Tumor resistance to anti-mesothelin CAR-T cells caused by binding to shed mesothelin is overcome by targeting a juxtamembrane epitope

Abstract

Despite many clinical trials, CAR-T cells are not yet approved for human solid tumor therapy. One popular target is mesothelin (MSLN) which is highly expressed on the surface of about 30% of cancers including mesothelioma and cancers of the ovary, pancreas, and lung. MSLN is shed by proteases that cleave near the C terminus, leaving a short peptide attached to the cell. Most anti-MSLN antibodies bind to shed MSLN, which can prevent their binding to target cells. To overcome this limitation, we developed an antibody (15B6) that binds next to the membrane at the protease-sensitive region, does not bind to shed MSLN, and makes CAR-T cells that have much higher anti-tumor activity than a CAR-T that binds to shed MSLN. We have now humanized the Fv (h15B6), so the CAR-T can be used to treat patients and show that h15B6 CAR-T produces complete regressions in a hard-to-treat pancreatic cancer patient derived xenograft model, whereas CAR-T targeting a shed epitope (SS1) have no anti-tumor activity. In these pancreatic cancers, the h15B6 CAR-T replicates and replaces the cancer cells, whereas there are no CAR-T cells in the tumors receiving SS1 CAR-T. To determine the mechanism accounting for high activity, we used an OVCAR-8 intraperitoneal model to show that poorly active SS1-CAR-T cells are bound to shed MSLN, whereas highly active h15B6 CAR-T do not contain bound MSLN enabling them to bind to and kill cancer cells.
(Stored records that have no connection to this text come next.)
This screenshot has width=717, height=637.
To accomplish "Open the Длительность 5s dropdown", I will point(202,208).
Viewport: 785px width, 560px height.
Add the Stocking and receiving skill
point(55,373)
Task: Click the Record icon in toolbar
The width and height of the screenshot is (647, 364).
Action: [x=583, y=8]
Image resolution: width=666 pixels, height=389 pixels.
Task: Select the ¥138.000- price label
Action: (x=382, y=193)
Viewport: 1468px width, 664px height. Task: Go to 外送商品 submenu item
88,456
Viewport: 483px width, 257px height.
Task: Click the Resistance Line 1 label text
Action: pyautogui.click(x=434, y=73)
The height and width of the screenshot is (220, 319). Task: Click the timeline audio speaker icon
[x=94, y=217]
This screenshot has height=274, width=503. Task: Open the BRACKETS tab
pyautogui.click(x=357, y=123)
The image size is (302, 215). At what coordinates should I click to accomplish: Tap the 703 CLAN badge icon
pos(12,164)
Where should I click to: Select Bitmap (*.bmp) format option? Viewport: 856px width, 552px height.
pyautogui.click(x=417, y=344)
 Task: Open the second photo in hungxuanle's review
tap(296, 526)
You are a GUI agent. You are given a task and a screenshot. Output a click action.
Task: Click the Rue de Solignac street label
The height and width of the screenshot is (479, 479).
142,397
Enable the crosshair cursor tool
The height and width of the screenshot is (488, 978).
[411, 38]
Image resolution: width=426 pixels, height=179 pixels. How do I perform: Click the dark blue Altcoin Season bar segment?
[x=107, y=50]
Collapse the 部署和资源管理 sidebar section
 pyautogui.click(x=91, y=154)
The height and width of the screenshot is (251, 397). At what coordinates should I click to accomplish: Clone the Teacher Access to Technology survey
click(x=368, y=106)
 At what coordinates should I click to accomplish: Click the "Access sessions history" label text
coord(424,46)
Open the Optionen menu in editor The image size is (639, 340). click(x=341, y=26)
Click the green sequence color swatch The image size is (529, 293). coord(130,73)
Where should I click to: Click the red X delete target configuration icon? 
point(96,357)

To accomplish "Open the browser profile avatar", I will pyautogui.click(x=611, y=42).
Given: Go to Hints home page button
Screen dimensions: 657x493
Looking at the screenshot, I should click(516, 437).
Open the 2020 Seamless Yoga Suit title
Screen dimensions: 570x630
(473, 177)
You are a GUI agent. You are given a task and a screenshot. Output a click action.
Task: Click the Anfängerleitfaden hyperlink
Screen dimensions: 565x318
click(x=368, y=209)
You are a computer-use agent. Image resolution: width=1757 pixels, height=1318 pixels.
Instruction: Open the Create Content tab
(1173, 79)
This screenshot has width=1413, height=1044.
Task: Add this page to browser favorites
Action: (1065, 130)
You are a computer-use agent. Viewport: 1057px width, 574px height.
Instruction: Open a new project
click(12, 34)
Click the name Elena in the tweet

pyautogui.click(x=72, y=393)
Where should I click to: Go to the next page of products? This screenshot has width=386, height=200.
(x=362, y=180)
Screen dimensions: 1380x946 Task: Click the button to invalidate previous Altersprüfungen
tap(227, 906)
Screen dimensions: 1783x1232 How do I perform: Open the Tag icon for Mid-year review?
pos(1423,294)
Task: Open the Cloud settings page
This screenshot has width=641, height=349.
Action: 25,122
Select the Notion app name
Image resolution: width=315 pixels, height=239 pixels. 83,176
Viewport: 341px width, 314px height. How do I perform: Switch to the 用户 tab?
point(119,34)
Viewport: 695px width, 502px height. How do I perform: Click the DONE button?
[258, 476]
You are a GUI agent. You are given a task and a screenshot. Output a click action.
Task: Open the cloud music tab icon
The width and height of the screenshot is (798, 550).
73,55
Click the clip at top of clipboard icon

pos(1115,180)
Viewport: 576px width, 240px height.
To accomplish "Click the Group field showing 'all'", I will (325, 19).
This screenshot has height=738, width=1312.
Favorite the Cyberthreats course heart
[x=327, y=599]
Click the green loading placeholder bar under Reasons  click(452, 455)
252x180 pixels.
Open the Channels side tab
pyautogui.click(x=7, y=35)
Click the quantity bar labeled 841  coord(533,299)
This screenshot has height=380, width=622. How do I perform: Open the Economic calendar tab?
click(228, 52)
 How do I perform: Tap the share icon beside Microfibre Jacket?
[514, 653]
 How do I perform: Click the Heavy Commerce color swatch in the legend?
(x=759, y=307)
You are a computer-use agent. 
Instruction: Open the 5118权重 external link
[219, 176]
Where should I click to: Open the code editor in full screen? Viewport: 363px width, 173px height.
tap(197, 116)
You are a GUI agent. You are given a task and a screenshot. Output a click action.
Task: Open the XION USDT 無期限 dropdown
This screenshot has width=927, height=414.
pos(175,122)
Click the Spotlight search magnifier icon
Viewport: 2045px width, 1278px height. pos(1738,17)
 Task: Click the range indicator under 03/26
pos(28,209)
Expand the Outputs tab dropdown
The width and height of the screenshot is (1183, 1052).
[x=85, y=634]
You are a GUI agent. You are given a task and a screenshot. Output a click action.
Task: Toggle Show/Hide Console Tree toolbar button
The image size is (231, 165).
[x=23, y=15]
Keywords: antibody; cancer; immunotherapy; ovarian cancer; pancreatic cancer.

Fig. 1.

Illustration of MSLN and CAR-Ts organization. (A and B) Structural model of MSLN connected to GPI anchor bound by the two humanized scFvs: 15B6 and SS1, used in CAR-T studies. The MSLN (PDB ID 7UED_M) is in olive green; the C-terminal MSLN residues N584 to S598 (PDB ID 7U8C_BA2) in orange are the epitopes where 15B6 binds. The light chain, linker, and heavy chain of the humanized 15B6 and SS1 scFv, modeled by AlphaFold2, are shown in ribbon and surface drawing in light blue, dark gray, blue, pink, dark gray, and red, respectively. The complex was made by superposing scFv15B6 and scFvSS1 models to 7U8C, 4F3F, and 7UED. (C) Comparison of mouse and humanized 15B6 structures. The MSLN C-terminal peptide N584 – S598 is in orange, complexed with mouse 15B6 Fv in green (PDB ID 7U8C). Humanized scFv 15B6 modeled by AlphaFold2 is in blue, superposed with mouse 15B6 Fv. CDR regions are in darker colors and labeled. The RMSD between the two 15B6s calculated by TM-align is 0.85 Å with TM-score 0.98 and all 223 Fv residues aligned, except the 15 residues linker colored in gray. (D) Schematic showing expression vectors used to make CAR-T cells. SS, signal sequence; hEGFRt contains domains III and IV and transmembrane domain.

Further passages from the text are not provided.